What is the problem/issue being addressed?
Some patients do and others do not benefit from combination therapies (chemotherapy combined with immune therapy or with targeted anti-angiogenesis treatment). We will study this by integrating multi-omics data from clinical trials (treatment resistance signatures) and use this information to predict response up front and to design effective combination therapies.
Why is it important for society?
Breast cancer is the most common type of cancer among women. A fraction of the breast cancers has either no good therapeutic offer (TNBC) or experience a late relapse often presenting with metastatic disease. This is a small fraction of all breast cancers, but on the overall a large number of cases. Our trial study the most common treatment modalities, chemotherapy and hormonal therapy. The revenue of Arimidex alone is millions of US dollars yearly. The most expensive drug is the one that does not work. Identifying the best combination and dosage for every woman will safe money and lives.
What are the overall objectives?
The general objective of this project is to discover effective treatment combinations for individual/subgroups of breast cancer patients through the assessment and validation in vivo, in vitro, and in silico of mechanisms of treatment resistance at cellular/sub-cellular level.

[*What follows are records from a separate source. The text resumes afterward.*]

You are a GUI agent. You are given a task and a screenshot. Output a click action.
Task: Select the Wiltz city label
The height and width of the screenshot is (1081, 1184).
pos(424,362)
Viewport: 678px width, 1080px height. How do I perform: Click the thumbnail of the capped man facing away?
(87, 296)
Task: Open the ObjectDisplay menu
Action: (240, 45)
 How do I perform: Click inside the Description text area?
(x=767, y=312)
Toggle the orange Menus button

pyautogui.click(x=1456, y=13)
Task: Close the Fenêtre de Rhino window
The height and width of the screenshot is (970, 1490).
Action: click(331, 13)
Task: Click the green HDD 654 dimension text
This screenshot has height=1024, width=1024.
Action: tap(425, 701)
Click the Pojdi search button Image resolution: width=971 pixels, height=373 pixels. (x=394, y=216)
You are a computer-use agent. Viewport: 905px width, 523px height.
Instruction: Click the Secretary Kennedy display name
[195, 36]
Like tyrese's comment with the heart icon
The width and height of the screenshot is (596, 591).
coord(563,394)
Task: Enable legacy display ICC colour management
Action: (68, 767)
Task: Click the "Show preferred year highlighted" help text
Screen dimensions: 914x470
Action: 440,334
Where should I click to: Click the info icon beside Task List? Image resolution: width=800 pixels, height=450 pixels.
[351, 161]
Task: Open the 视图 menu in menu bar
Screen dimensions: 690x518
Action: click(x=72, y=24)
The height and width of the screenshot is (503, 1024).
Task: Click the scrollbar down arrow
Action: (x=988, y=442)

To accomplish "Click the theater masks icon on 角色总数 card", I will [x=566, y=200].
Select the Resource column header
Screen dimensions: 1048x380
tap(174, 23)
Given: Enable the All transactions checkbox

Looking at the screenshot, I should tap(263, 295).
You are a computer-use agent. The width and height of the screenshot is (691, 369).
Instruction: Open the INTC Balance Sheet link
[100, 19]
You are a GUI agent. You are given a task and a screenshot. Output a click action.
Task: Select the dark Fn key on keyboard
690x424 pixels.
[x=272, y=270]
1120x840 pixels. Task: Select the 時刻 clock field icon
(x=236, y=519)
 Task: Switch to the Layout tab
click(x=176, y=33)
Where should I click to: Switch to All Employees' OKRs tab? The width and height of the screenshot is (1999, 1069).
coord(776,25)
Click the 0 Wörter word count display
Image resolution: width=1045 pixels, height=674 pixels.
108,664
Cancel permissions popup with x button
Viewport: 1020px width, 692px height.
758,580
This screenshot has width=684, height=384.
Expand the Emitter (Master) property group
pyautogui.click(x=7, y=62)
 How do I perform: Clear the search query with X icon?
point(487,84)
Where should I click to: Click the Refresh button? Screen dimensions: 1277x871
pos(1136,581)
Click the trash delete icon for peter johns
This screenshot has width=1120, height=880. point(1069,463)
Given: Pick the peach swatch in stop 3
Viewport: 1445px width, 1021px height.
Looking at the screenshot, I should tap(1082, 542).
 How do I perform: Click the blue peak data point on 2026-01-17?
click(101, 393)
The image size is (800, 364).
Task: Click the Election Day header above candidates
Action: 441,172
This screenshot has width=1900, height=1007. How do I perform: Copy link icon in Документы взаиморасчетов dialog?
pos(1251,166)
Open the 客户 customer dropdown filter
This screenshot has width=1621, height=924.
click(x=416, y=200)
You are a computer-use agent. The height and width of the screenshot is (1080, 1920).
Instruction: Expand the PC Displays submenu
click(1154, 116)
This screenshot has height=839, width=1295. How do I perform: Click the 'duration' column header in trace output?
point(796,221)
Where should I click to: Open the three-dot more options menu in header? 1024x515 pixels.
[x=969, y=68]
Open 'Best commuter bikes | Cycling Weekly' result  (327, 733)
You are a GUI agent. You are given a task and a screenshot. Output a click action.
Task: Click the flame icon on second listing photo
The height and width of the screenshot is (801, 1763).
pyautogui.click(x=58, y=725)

RESCUER will integrate and analyze existing and newly generated clinical and multi-omic data and biological samples from ongoing clinical trials to identify the physiological characteristics of non-responders vs. responders and to suggest clinically effective personalized drugs combinations.
Identify which new combinations of existing drugs have a high probability to work on individual or thin strata of patients and propose them for further investigation.